(Stored items)
==============================
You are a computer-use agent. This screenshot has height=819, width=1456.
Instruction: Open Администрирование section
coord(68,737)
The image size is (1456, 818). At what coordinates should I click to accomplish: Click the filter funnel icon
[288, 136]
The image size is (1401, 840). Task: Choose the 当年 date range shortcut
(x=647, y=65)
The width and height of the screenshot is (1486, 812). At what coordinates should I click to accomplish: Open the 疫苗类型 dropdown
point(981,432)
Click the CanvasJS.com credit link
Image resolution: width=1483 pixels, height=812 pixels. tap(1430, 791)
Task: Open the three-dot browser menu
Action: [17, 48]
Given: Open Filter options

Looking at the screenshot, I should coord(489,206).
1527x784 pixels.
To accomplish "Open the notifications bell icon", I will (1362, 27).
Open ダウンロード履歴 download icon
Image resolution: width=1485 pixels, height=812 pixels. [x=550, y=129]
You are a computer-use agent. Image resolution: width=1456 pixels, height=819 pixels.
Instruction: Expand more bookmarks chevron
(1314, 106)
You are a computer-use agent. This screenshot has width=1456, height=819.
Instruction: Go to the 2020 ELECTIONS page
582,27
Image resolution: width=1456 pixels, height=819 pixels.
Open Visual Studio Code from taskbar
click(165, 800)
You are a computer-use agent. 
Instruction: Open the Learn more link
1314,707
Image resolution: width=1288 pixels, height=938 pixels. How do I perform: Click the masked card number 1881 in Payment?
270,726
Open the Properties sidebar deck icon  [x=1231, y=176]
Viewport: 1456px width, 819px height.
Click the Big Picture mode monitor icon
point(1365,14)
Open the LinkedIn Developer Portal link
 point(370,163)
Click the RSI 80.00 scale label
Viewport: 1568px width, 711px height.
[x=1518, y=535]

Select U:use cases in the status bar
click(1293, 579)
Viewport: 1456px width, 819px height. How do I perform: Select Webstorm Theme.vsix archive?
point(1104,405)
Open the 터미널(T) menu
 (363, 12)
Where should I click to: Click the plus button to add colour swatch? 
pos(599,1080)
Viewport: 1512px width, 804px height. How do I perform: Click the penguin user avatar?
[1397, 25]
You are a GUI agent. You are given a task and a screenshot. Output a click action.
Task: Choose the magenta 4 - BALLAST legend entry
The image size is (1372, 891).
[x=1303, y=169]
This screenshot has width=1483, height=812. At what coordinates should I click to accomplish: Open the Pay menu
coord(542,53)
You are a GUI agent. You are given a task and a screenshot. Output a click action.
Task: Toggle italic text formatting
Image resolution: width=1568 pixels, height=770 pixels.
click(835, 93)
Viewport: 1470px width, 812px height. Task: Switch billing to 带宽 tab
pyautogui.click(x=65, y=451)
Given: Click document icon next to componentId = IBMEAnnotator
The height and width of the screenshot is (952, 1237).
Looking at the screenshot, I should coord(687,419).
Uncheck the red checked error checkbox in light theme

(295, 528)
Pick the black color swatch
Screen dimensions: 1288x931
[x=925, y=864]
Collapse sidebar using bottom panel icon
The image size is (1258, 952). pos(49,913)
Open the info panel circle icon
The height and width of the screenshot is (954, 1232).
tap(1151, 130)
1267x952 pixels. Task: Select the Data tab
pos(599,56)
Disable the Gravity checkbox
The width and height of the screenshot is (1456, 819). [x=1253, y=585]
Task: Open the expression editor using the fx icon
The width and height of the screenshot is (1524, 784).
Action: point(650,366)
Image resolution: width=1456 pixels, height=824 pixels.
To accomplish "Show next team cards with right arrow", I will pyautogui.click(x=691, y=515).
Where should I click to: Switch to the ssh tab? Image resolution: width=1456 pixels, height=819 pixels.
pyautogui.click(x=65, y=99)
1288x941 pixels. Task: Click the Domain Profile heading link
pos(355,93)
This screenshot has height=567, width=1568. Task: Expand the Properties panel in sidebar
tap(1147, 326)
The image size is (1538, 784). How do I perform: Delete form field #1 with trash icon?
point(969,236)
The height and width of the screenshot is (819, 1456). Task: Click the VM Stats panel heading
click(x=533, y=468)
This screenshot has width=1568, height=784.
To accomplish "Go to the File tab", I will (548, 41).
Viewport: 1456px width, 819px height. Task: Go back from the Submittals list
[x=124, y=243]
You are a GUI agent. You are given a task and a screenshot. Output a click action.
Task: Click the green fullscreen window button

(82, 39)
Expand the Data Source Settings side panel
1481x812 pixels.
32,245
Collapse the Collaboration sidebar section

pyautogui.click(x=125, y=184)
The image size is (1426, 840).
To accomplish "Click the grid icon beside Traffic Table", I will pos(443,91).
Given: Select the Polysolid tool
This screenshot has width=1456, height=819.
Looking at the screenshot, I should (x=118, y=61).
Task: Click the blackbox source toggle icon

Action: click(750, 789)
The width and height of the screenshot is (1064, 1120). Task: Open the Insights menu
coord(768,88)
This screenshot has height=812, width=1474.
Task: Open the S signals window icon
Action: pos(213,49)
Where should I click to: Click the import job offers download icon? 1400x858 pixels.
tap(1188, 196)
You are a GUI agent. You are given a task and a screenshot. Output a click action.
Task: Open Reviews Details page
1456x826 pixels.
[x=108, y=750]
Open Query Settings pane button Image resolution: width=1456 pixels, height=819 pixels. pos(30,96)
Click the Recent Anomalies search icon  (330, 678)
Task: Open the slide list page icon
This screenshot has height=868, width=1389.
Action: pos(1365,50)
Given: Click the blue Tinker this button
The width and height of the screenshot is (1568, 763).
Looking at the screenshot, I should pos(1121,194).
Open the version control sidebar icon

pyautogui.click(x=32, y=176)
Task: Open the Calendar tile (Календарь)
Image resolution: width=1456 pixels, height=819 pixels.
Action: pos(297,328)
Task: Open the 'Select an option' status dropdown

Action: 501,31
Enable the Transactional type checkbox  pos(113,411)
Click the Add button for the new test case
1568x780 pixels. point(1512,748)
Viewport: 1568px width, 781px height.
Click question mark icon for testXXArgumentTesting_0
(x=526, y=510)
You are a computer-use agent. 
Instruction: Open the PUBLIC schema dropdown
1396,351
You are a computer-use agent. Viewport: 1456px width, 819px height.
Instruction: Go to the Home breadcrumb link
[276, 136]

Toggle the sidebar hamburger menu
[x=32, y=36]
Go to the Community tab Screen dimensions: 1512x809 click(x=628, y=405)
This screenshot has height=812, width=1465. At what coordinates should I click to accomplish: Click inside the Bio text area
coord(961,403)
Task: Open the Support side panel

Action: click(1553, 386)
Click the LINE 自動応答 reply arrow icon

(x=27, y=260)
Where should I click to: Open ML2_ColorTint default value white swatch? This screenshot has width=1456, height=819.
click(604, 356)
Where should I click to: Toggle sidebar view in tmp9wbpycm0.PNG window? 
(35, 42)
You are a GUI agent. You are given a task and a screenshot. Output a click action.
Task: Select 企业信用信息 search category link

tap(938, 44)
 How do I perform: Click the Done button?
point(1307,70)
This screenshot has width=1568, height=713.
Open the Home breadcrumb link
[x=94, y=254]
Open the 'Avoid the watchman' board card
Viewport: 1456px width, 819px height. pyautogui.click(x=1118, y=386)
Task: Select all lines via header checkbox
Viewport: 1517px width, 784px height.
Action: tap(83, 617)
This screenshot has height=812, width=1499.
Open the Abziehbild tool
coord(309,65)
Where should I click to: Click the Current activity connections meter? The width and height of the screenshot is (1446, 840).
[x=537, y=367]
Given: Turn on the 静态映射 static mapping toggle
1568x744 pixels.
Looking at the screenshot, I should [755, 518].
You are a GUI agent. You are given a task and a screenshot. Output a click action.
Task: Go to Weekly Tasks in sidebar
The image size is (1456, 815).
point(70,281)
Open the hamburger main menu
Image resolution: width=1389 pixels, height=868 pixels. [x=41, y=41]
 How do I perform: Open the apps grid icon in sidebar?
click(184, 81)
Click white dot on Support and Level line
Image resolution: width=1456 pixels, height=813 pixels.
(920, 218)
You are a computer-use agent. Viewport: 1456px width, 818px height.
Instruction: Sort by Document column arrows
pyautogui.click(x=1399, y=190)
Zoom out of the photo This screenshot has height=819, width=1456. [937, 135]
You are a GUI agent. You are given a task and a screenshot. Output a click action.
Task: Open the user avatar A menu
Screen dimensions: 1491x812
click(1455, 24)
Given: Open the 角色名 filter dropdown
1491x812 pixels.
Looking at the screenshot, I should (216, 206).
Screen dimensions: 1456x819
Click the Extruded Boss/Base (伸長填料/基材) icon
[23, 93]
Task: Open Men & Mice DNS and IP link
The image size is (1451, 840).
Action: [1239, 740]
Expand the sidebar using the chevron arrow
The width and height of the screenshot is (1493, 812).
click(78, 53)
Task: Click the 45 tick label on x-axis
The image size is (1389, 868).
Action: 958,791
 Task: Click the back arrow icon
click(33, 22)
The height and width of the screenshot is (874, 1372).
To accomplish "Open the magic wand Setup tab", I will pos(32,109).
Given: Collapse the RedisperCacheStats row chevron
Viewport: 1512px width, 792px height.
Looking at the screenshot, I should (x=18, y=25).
==============================
WHAT THIS TASK INVOLVES
Going back to the entries above, set down exactly the lines that begin at the one with "Viewport: 1517px width, 784px height." and end at the one with "Given: Collapse the", both included, and nothing else.

ANSWER TO THIS TASK
Viewport: 1517px width, 784px height.
Action: tap(83, 617)
This screenshot has height=812, width=1499.
Open the Abziehbild tool
coord(309,65)
Where should I click to: Click the Current activity connections meter? The width and height of the screenshot is (1446, 840).
[x=537, y=367]
Given: Turn on the 静态映射 static mapping toggle
1568x744 pixels.
Looking at the screenshot, I should [755, 518].
You are a GUI agent. You are given a task and a screenshot. Output a click action.
Task: Go to Weekly Tasks in sidebar
The image size is (1456, 815).
point(70,281)
Open the hamburger main menu
Image resolution: width=1389 pixels, height=868 pixels. [x=41, y=41]
 How do I perform: Open the apps grid icon in sidebar?
click(184, 81)
Click white dot on Support and Level line
Image resolution: width=1456 pixels, height=813 pixels.
(920, 218)
You are a computer-use agent. Viewport: 1456px width, 818px height.
Instruction: Sort by Document column arrows
pyautogui.click(x=1399, y=190)
Zoom out of the photo This screenshot has height=819, width=1456. [937, 135]
You are a GUI agent. You are given a task and a screenshot. Output a click action.
Task: Open the user avatar A menu
Screen dimensions: 1491x812
click(1455, 24)
Given: Open the 角色名 filter dropdown
1491x812 pixels.
Looking at the screenshot, I should (216, 206).
Screen dimensions: 1456x819
Click the Extruded Boss/Base (伸長填料/基材) icon
[23, 93]
Task: Open Men & Mice DNS and IP link
The image size is (1451, 840).
Action: [1239, 740]
Expand the sidebar using the chevron arrow
The width and height of the screenshot is (1493, 812).
click(78, 53)
Task: Click the 45 tick label on x-axis
The image size is (1389, 868).
Action: 958,791
 Task: Click the back arrow icon
click(33, 22)
The height and width of the screenshot is (874, 1372).
To accomplish "Open the magic wand Setup tab", I will pos(32,109).
Given: Collapse the RedisperCacheStats row chevron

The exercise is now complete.